• [Task directions] Write out all of the entries below word for word.

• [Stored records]
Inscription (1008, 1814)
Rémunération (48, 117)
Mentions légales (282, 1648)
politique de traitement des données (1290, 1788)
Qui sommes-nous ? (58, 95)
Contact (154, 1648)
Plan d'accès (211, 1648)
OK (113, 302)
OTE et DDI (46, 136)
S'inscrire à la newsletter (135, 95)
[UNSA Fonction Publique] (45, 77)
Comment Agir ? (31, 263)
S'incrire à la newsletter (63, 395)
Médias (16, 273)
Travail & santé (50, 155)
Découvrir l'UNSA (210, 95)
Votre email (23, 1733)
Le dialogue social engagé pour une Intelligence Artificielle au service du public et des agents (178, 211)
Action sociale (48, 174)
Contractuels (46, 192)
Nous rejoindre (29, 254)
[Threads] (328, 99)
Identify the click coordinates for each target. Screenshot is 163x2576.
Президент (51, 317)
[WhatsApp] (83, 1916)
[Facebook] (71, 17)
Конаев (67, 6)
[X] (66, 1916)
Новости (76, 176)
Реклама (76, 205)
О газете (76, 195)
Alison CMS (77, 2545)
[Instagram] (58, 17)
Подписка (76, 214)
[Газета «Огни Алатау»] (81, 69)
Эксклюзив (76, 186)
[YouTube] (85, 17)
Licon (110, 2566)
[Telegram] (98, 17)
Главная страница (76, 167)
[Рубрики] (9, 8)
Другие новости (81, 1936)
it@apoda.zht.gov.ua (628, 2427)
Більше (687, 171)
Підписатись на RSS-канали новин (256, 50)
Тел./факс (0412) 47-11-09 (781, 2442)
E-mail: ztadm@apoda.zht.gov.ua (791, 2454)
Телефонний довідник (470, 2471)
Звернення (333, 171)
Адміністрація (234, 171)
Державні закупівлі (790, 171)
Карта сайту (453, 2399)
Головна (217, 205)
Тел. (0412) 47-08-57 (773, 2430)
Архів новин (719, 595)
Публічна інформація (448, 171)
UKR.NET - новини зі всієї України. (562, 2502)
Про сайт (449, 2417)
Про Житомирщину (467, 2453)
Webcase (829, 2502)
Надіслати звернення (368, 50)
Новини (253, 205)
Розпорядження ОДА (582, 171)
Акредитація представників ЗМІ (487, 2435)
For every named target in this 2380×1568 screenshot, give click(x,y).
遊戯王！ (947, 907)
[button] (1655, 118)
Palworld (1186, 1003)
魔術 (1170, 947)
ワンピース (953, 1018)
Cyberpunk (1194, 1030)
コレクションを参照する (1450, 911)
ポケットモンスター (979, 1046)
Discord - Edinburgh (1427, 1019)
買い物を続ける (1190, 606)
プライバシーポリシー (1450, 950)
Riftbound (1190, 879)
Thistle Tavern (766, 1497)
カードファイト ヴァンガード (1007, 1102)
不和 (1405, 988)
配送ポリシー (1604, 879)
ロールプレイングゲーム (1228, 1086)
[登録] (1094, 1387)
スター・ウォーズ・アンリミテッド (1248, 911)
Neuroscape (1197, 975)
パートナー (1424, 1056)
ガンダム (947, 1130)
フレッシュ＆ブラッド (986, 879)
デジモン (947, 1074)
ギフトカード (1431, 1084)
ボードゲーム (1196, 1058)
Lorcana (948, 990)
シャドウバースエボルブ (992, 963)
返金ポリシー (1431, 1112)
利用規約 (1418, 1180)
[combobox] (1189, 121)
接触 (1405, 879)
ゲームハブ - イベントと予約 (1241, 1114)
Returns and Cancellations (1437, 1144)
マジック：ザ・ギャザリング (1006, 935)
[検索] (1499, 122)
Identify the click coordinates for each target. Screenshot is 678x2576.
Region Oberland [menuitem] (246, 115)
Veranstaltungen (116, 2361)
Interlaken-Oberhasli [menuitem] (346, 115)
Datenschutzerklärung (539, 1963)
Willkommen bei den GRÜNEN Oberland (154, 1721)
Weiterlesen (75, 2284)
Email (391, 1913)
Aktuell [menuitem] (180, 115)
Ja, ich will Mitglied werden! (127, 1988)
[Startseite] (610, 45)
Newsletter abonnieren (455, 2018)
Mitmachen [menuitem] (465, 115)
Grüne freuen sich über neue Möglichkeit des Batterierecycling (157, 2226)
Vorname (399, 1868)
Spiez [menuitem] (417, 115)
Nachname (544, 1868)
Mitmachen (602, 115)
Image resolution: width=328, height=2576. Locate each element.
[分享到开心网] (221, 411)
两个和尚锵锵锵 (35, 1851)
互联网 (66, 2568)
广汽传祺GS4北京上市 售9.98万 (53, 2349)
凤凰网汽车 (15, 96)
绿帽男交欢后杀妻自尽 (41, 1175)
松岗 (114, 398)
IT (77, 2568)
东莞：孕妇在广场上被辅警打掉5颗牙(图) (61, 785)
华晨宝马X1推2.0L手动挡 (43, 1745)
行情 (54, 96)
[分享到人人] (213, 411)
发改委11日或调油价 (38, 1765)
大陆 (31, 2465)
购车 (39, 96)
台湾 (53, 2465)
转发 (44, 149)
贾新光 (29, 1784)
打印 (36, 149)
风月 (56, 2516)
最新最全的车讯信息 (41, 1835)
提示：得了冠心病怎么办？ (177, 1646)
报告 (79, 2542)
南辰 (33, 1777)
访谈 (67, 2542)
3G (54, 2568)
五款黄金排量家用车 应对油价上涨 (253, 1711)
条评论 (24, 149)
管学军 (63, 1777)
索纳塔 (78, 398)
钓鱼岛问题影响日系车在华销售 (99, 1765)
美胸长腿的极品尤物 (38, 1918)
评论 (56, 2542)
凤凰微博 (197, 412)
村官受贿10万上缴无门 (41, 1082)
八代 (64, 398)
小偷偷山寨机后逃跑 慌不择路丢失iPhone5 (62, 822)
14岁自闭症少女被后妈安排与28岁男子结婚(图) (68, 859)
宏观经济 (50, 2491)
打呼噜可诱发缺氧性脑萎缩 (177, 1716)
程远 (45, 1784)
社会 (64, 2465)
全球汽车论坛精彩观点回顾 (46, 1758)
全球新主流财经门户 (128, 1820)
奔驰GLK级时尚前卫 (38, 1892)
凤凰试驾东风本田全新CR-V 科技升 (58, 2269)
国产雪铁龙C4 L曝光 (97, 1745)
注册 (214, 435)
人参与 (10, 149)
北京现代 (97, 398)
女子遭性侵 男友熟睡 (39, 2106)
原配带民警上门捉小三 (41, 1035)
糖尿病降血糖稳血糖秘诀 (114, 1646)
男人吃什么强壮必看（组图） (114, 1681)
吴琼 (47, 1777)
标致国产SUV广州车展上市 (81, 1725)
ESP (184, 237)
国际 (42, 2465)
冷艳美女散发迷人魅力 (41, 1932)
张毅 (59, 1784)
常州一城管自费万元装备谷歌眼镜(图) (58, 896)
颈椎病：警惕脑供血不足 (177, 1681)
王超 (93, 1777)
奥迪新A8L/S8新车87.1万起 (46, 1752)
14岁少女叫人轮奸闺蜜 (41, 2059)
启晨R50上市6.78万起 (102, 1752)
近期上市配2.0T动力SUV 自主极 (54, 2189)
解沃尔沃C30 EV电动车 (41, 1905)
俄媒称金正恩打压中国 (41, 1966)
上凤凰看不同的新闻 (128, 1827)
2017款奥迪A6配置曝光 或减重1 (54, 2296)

• [Output of the task]
Inscription (1008, 1814)
Rémunération (48, 117)
Mentions légales (282, 1648)
politique de traitement des données (1290, 1788)
Qui sommes-nous ? (58, 95)
Contact (154, 1648)
Plan d'accès (211, 1648)
OK (113, 302)
OTE et DDI (46, 136)
S'inscrire à la newsletter (135, 95)
[UNSA Fonction Publique] (45, 77)
Comment Agir ? (31, 263)
S'incrire à la newsletter (63, 395)
Médias (16, 273)
Travail & santé (50, 155)
Découvrir l'UNSA (210, 95)
Votre email (23, 1733)
Le dialogue social engagé pour une Intelligence Artificielle au service du public et des agents (178, 211)
Action sociale (48, 174)
Contractuels (46, 192)
Nous rejoindre (29, 254)
[Threads] (328, 99)
Identify the click coordinates for each target. Screenshot is 163x2576.
Президент (51, 317)
[WhatsApp] (83, 1916)
[Facebook] (71, 17)
Конаев (67, 6)
[X] (66, 1916)
Новости (76, 176)
Реклама (76, 205)
О газете (76, 195)
Alison CMS (77, 2545)
[Instagram] (58, 17)
Подписка (76, 214)
[Газета «Огни Алатау»] (81, 69)
Эксклюзив (76, 186)
[YouTube] (85, 17)
Licon (110, 2566)
[Telegram] (98, 17)
Главная страница (76, 167)
[Рубрики] (9, 8)
Другие новости (81, 1936)
it@apoda.zht.gov.ua (628, 2427)
Більше (687, 171)
Підписатись на RSS-канали новин (256, 50)
Тел./факс (0412) 47-11-09 (781, 2442)
E-mail: ztadm@apoda.zht.gov.ua (791, 2454)
Телефонний довідник (470, 2471)
Звернення (333, 171)
Адміністрація (234, 171)
Державні закупівлі (790, 171)
Карта сайту (453, 2399)
Головна (217, 205)
Тел. (0412) 47-08-57 (773, 2430)
Архів новин (719, 595)
Публічна інформація (448, 171)
UKR.NET - новини зі всієї України. (562, 2502)
Про сайт (449, 2417)
Про Житомирщину (467, 2453)
Webcase (829, 2502)
Надіслати звернення (368, 50)
Новини (253, 205)
Розпорядження ОДА (582, 171)
Акредитація представників ЗМІ (487, 2435)
For every named target in this 2380×1568 screenshot, give click(x,y).
遊戯王！ (947, 907)
[button] (1655, 118)
Palworld (1186, 1003)
魔術 (1170, 947)
ワンピース (953, 1018)
Cyberpunk (1194, 1030)
コレクションを参照する (1450, 911)
ポケットモンスター (979, 1046)
Discord - Edinburgh (1427, 1019)
買い物を続ける (1190, 606)
プライバシーポリシー (1450, 950)
Riftbound (1190, 879)
Thistle Tavern (766, 1497)
カードファイト ヴァンガード (1007, 1102)
不和 (1405, 988)
配送ポリシー (1604, 879)
ロールプレイングゲーム (1228, 1086)
[登録] (1094, 1387)
スター・ウォーズ・アンリミテッド (1248, 911)
Neuroscape (1197, 975)
パートナー (1424, 1056)
ガンダム (947, 1130)
フレッシュ＆ブラッド (986, 879)
デジモン (947, 1074)
ギフトカード (1431, 1084)
ボードゲーム (1196, 1058)
Lorcana (948, 990)
シャドウバースエボルブ (992, 963)
返金ポリシー (1431, 1112)
利用規約 (1418, 1180)
[combobox] (1189, 121)
接触 (1405, 879)
ゲームハブ - イベントと予約 (1241, 1114)
Returns and Cancellations (1437, 1144)
マジック：ザ・ギャザリング (1006, 935)
[検索] (1499, 122)
Identify the click coordinates for each target. Screenshot is 678x2576.
Region Oberland [menuitem] (246, 115)
Veranstaltungen (116, 2361)
Interlaken-Oberhasli [menuitem] (346, 115)
Datenschutzerklärung (539, 1963)
Willkommen bei den GRÜNEN Oberland (154, 1721)
Weiterlesen (75, 2284)
Email (391, 1913)
Aktuell [menuitem] (180, 115)
Ja, ich will Mitglied werden! (127, 1988)
[Startseite] (610, 45)
Newsletter abonnieren (455, 2018)
Mitmachen [menuitem] (465, 115)
Grüne freuen sich über neue Möglichkeit des Batterierecycling (157, 2226)
Vorname (399, 1868)
Spiez [menuitem] (417, 115)
Nachname (544, 1868)
Mitmachen (602, 115)
Image resolution: width=328, height=2576. Locate each element.
[分享到开心网] (221, 411)
两个和尚锵锵锵 (35, 1851)
互联网 (66, 2568)
广汽传祺GS4北京上市 售9.98万 (53, 2349)
凤凰网汽车 (15, 96)
绿帽男交欢后杀妻自尽 (41, 1175)
松岗 (114, 398)
IT (77, 2568)
东莞：孕妇在广场上被辅警打掉5颗牙(图) (61, 785)
华晨宝马X1推2.0L手动挡 (43, 1745)
行情 (54, 96)
[分享到人人] (213, 411)
发改委11日或调油价 (38, 1765)
大陆 (31, 2465)
购车 (39, 96)
台湾 (53, 2465)
转发 (44, 149)
贾新光 (29, 1784)
打印 (36, 149)
风月 (56, 2516)
最新最全的车讯信息 (41, 1835)
提示：得了冠心病怎么办？ (177, 1646)
报告 (79, 2542)
南辰 (33, 1777)
访谈 (67, 2542)
3G (54, 2568)
五款黄金排量家用车 应对油价上涨 (253, 1711)
条评论 (24, 149)
管学军 (63, 1777)
索纳塔 (78, 398)
钓鱼岛问题影响日系车在华销售 (99, 1765)
美胸长腿的极品尤物 (38, 1918)
评论 (56, 2542)
凤凰微博 (197, 412)
村官受贿10万上缴无门 (41, 1082)
八代 (64, 398)
小偷偷山寨机后逃跑 慌不择路丢失iPhone5 (62, 822)
14岁自闭症少女被后妈安排与28岁男子结婚(图) (68, 859)
宏观经济 (50, 2491)
打呼噜可诱发缺氧性脑萎缩 (177, 1716)
程远 (45, 1784)
社会 (64, 2465)
全球汽车论坛精彩观点回顾 (46, 1758)
全球新主流财经门户 (128, 1820)
奔驰GLK级时尚前卫 (38, 1892)
凤凰试驾东风本田全新CR-V 科技升 (58, 2269)
国产雪铁龙C4 L曝光 (97, 1745)
注册 (214, 435)
人参与 (10, 149)
北京现代 (97, 398)
女子遭性侵 男友熟睡 (39, 2106)
原配带民警上门捉小三 (41, 1035)
糖尿病降血糖稳血糖秘诀 (114, 1646)
男人吃什么强壮必看（组图） (114, 1681)
吴琼 (47, 1777)
标致国产SUV广州车展上市 (81, 1725)
ESP (184, 237)
国际 (42, 2465)
冷艳美女散发迷人魅力 (41, 1932)
张毅 (59, 1784)
常州一城管自费万元装备谷歌眼镜(图) (58, 896)
颈椎病：警惕脑供血不足 (177, 1681)
王超 (93, 1777)
奥迪新A8L/S8新车87.1万起 (46, 1752)
14岁少女叫人轮奸闺蜜 (41, 2059)
启晨R50上市6.78万起 (102, 1752)
近期上市配2.0T动力SUV 自主极 (54, 2189)
解沃尔沃C30 EV电动车 (41, 1905)
俄媒称金正恩打压中国 (41, 1966)
上凤凰看不同的新闻 (128, 1827)
2017款奥迪A6配置曝光 或减重1 (54, 2296)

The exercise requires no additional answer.